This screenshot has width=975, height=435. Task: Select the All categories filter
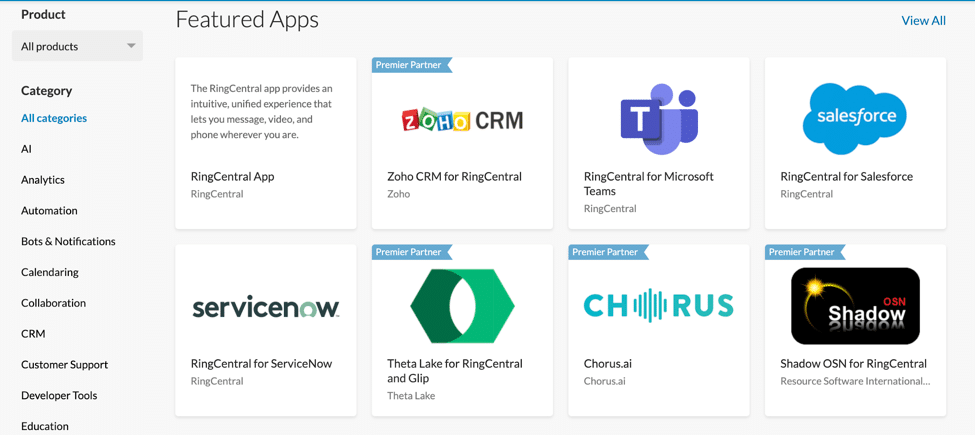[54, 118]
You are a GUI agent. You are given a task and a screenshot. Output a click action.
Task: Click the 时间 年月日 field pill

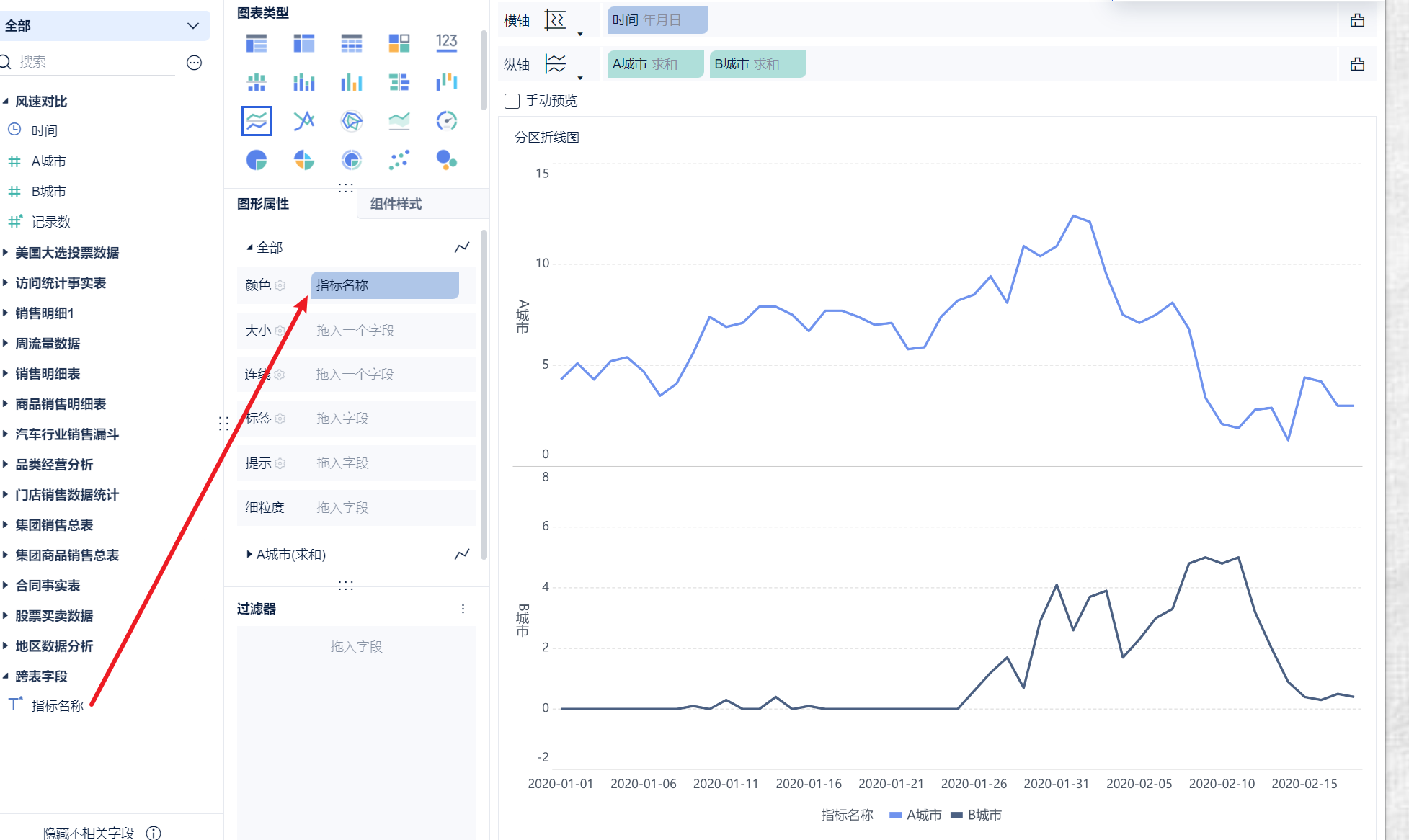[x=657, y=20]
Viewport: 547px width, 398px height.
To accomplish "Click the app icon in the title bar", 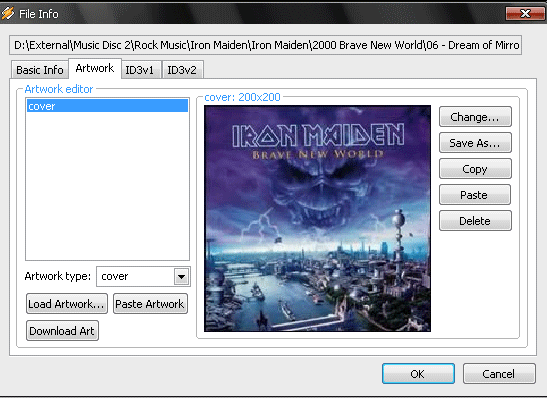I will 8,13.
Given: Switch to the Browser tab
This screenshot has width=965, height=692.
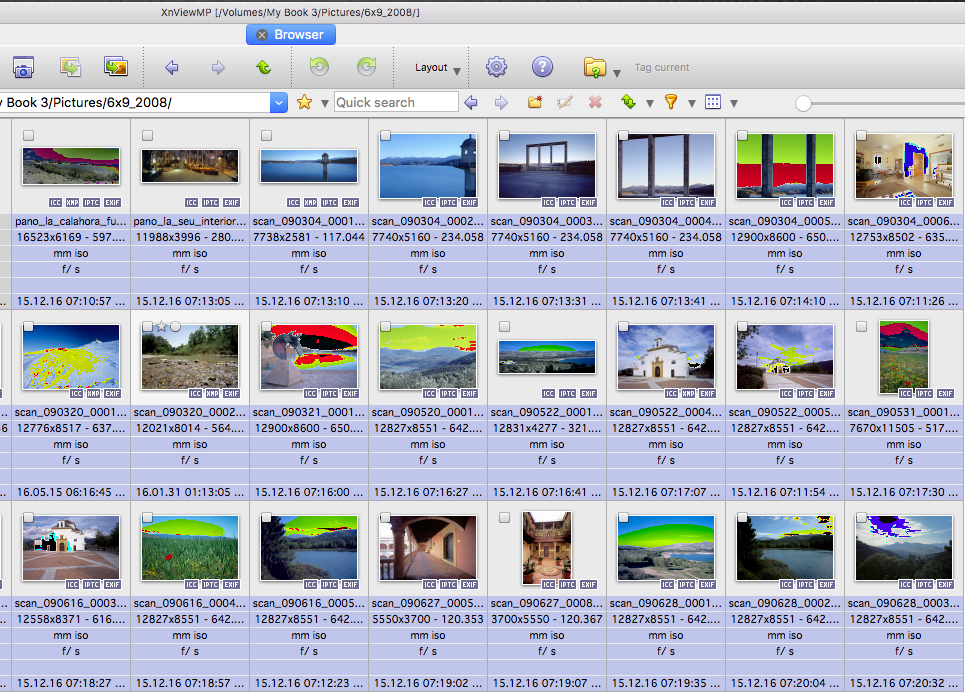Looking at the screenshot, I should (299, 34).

==

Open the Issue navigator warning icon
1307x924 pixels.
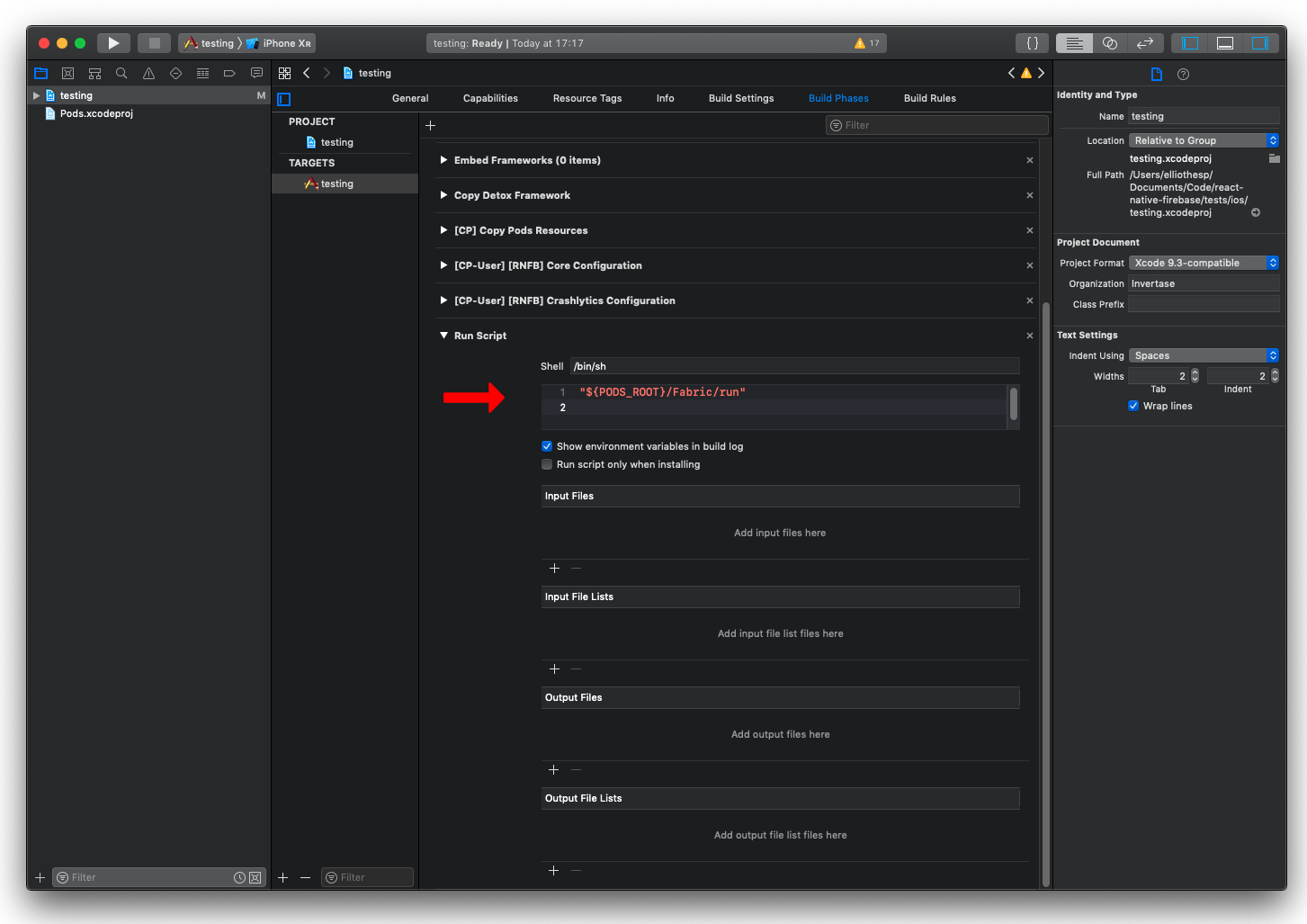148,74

--

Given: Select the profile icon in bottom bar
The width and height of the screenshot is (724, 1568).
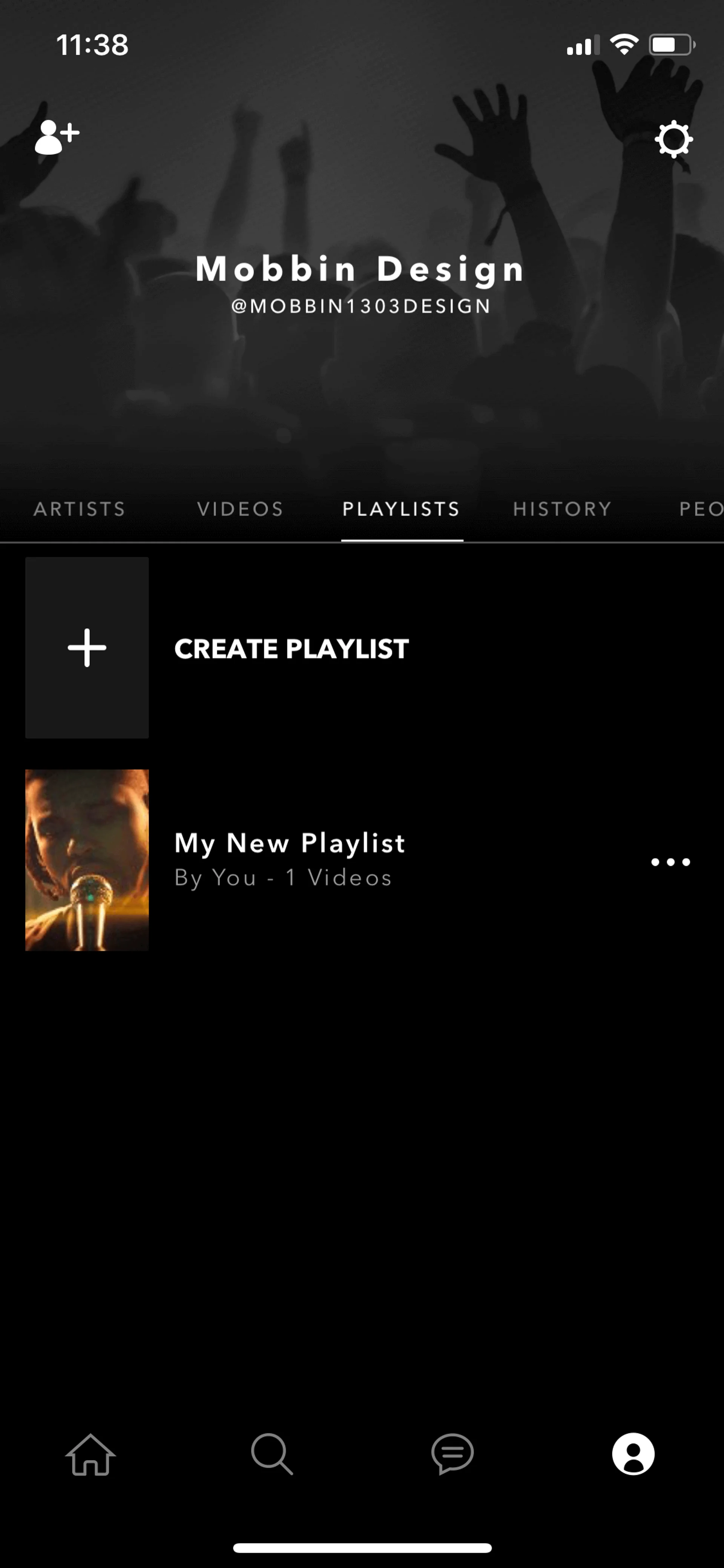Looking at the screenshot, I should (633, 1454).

(EXERCISE DETAILS): Rewrite the items from the line with "Given: Switch to the Browser tab" to the line with "Looking at the screenshot, I should (299, 34).", replacing "Browser" with "Terminal" and keeping everything else the same. Omit the pictures from your answer.

(SOLVED PROBLEM):
Given: Switch to the Terminal tab
This screenshot has width=965, height=692.
Looking at the screenshot, I should (299, 34).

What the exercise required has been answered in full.